- PROVIDED DATA -

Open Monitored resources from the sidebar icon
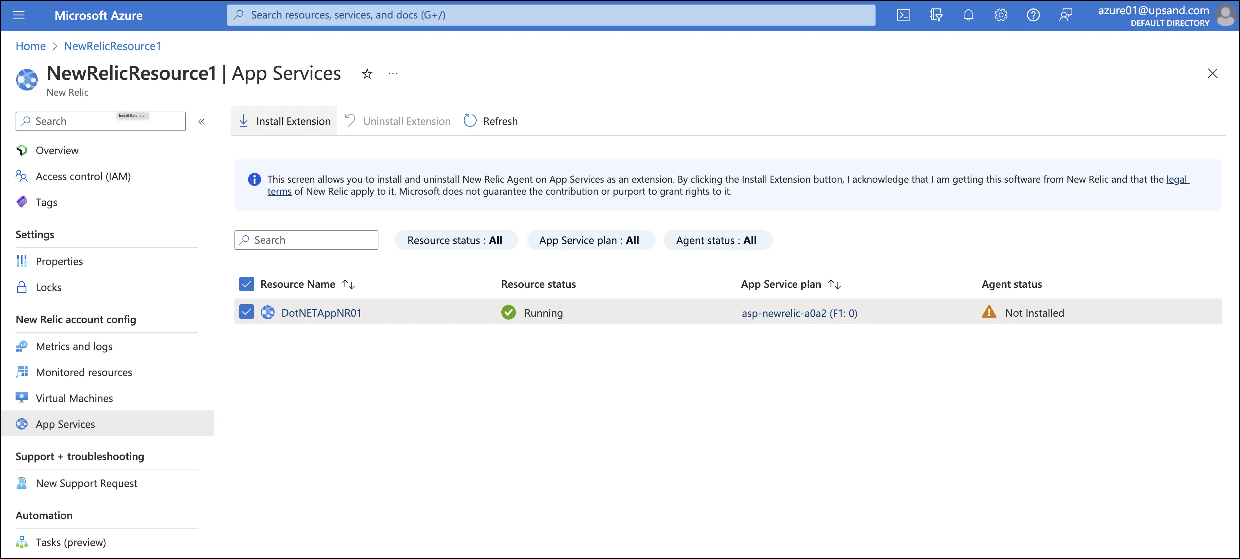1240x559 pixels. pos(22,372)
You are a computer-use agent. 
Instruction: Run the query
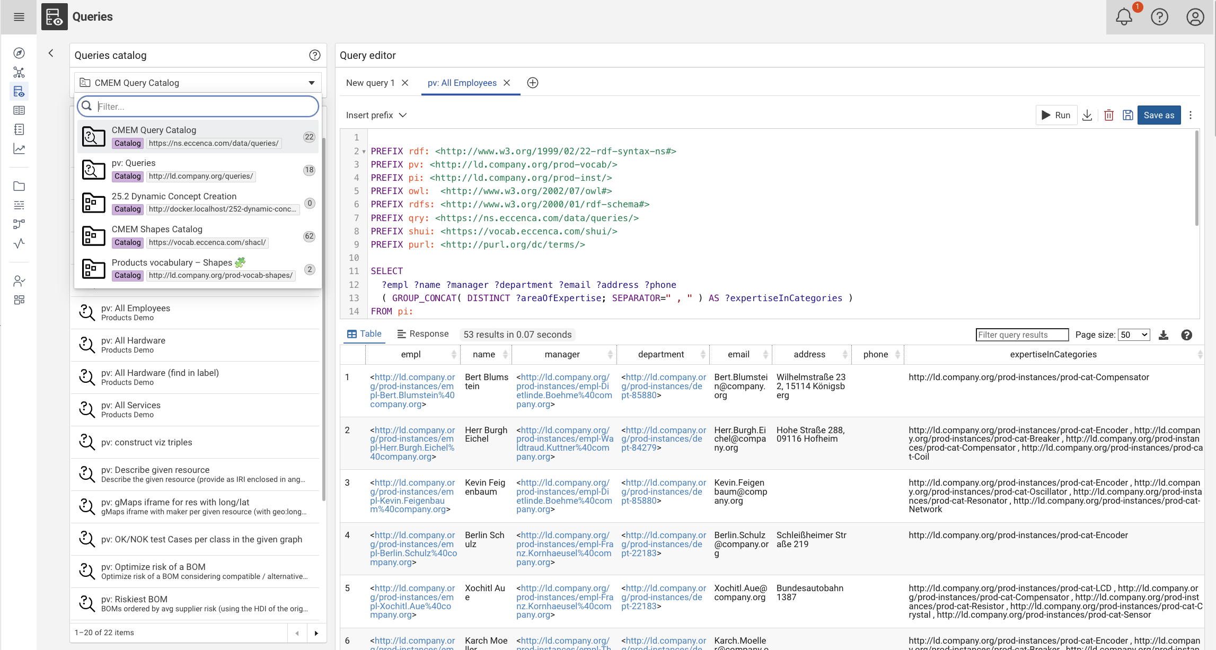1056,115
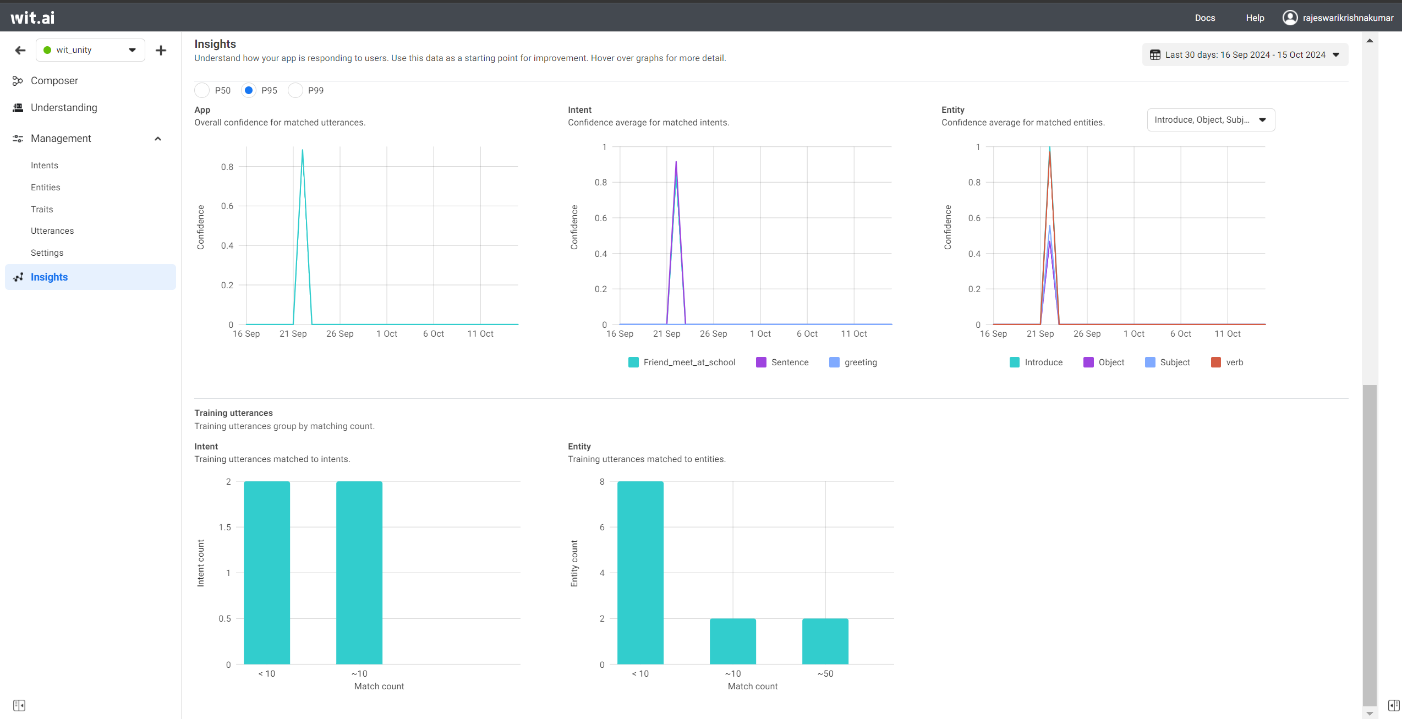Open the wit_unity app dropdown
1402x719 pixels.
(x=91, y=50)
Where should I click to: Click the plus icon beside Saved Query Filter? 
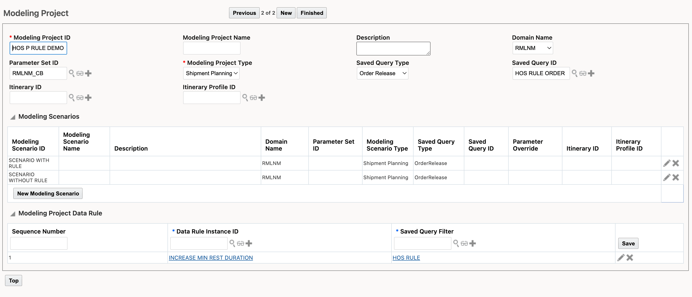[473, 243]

- TASK REQUIREMENTS -
Without including any image, reproduce the full listing above as written.

- FINISHED EXERCISE -
Open Monitored resources from the sidebar icon
1240x559 pixels. pos(22,372)
You are a computer-use agent. 
Instruction: Run the query
1056,115
Open the wit_unity app dropdown
1402x719 pixels.
(x=91, y=50)
Where should I click to: Click the plus icon beside Saved Query Filter? 
[473, 243]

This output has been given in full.